Igiene e Sterilizzazione

prevenzione delle infezioni

Nello Studio Odontoiatrico Bignozzi-Littarru tutti gli operatori indossano dispositivi di protezione individuale monouso (guanti, mascherine, occhiali, schermi, cuffie, camici). Per ogni singolo paziente si impiega materiale monouso (vassoio per gli strumenti, aspirasaliva, bicchiere, telini e cuffia per la protezione del paziente).

Gli strumenti rotanti, i loro terminali lavoranti e tutti gli strumenti non monouso vengono decontaminati, lavati, asciugati, imbustati singolarmente e sterilizzati secondo le normative vigenti dopo ogni uso.

In particolare dopo l’uso, tutto lo strumentario odontoiatrico viene sottoposto a decontaminazione mediante immersione in soluzioni chimiche disinfettanti all’interno di una vasca a ultrasuoni riscaldata. Lo strumentario quindi è attentamente risciacquato in abbondante acqua corrente e asciugato con cura, per evitare che l’umidità residua possa compromettere la validità del successivo processo di sterilizzazione. Gli strumenti vengono quindi sigillati in buste di carta e polipropilene con estremità termosaldate al fine di evitare contaminazioni. Dopo il confezionamento gli strumenti vengono immessi in autoclave, dove avviene il vero e proprio processo di sterilizzazione mediante l’utilizzo di vapore d’acqua saturo, ad elevata temperatura e pressione, con rimozione forzata dell’aria.

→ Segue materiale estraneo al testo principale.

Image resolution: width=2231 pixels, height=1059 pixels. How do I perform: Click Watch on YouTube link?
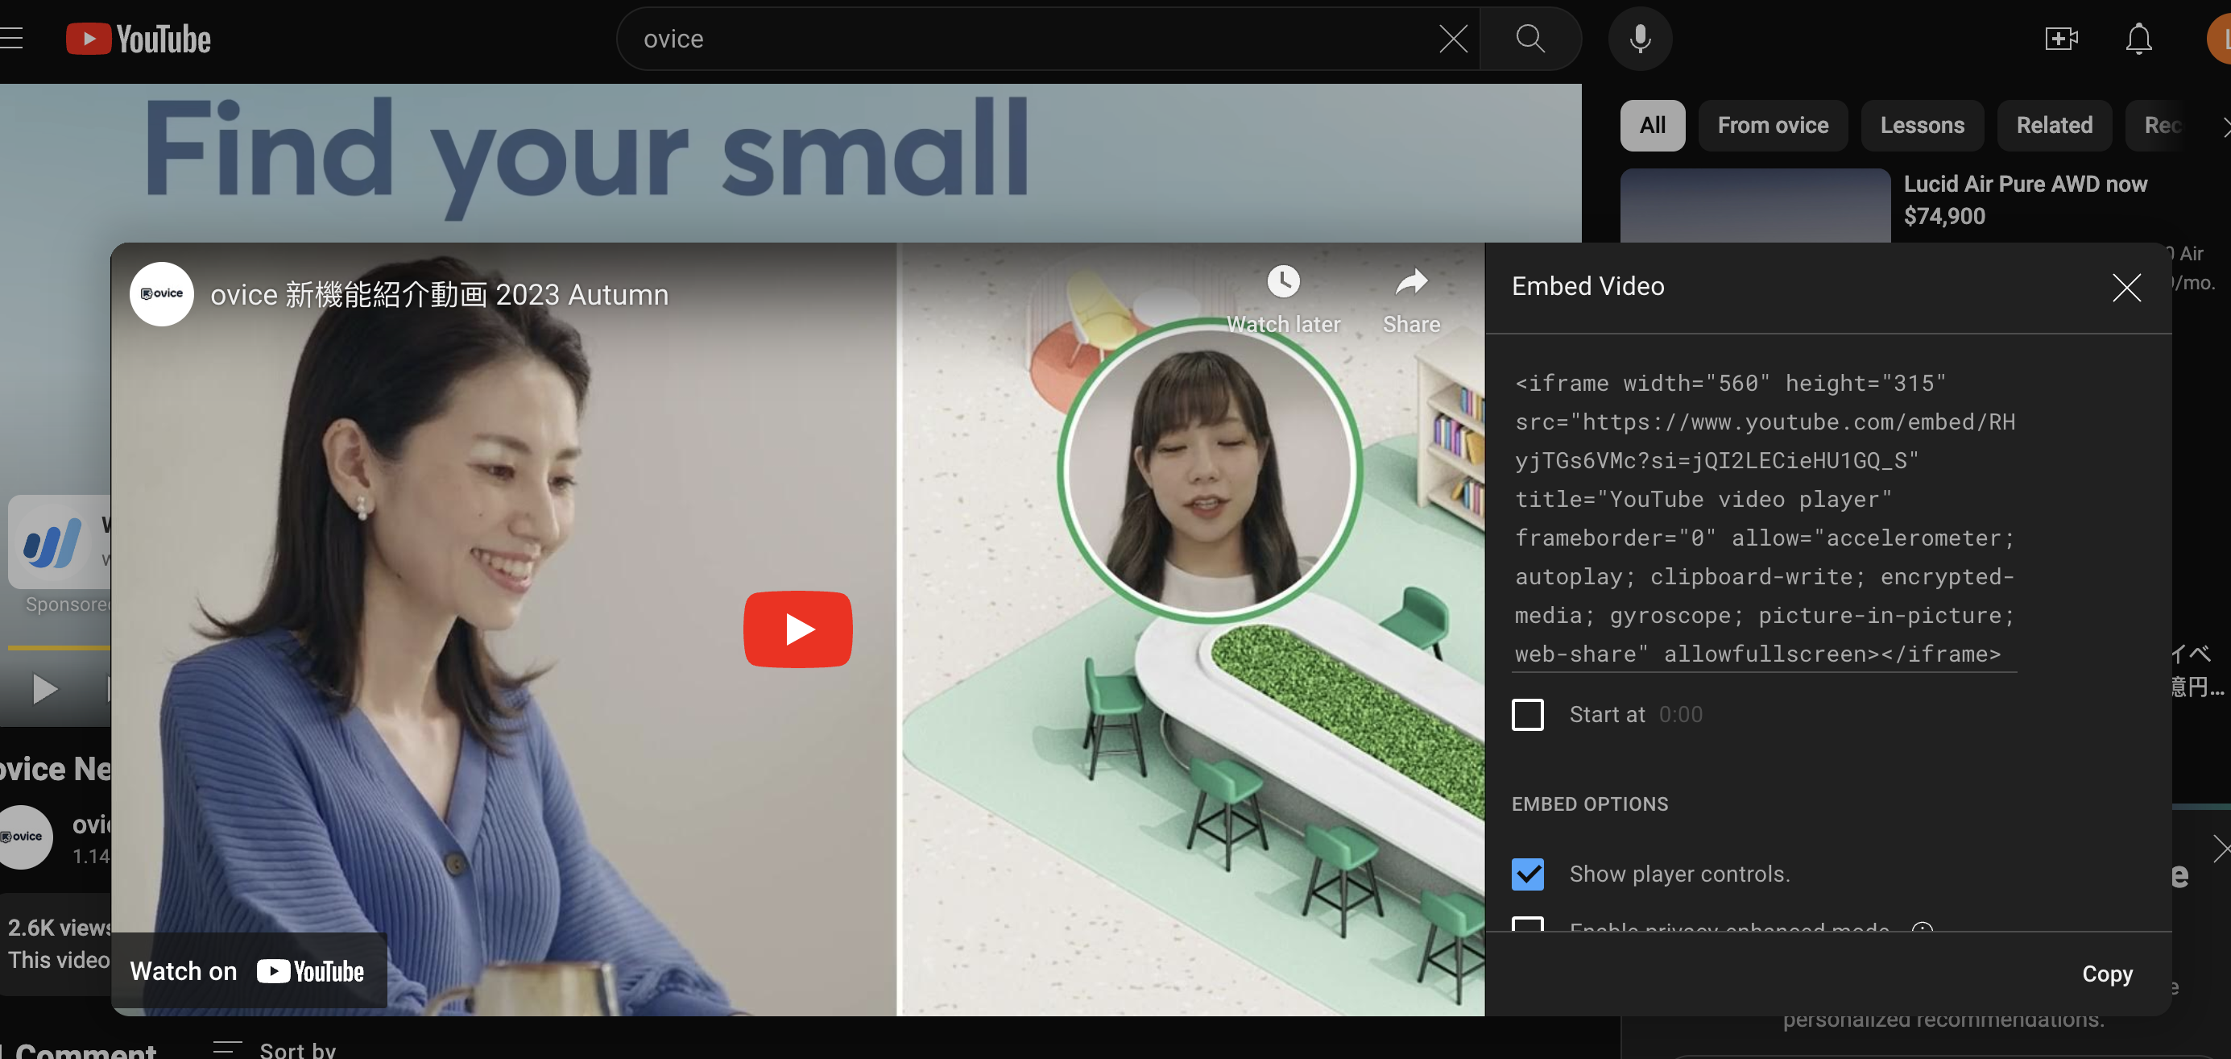[x=248, y=971]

Questo processo elimina qualsiasi potenziale microrganismo contaminante.

La nostra sala sterilizzazione è dotata di autoclave a vapore acqueo di classe B; i cicli vengono regolarmente monitorati mediante controlli fisici (ciclo a vuoto-Vuoto test-Test di Bowie –Dick) e chimici (indicatori di processo visibili sul retro delle buste-indicatori di sterilizzazione).

La documentazione che attesta la convalida di ogni singolo ciclo di sterilizzazione viene conservata in un apposito registro.

Le date di sterilizzazione e scadenza vengono stampate direttamente su ogni busta.

Al termine di questo processo lo strumentario, così sterilizzato, è stoccato e conservato in armadi dedicati fino al momento dell’impiego sul paziente.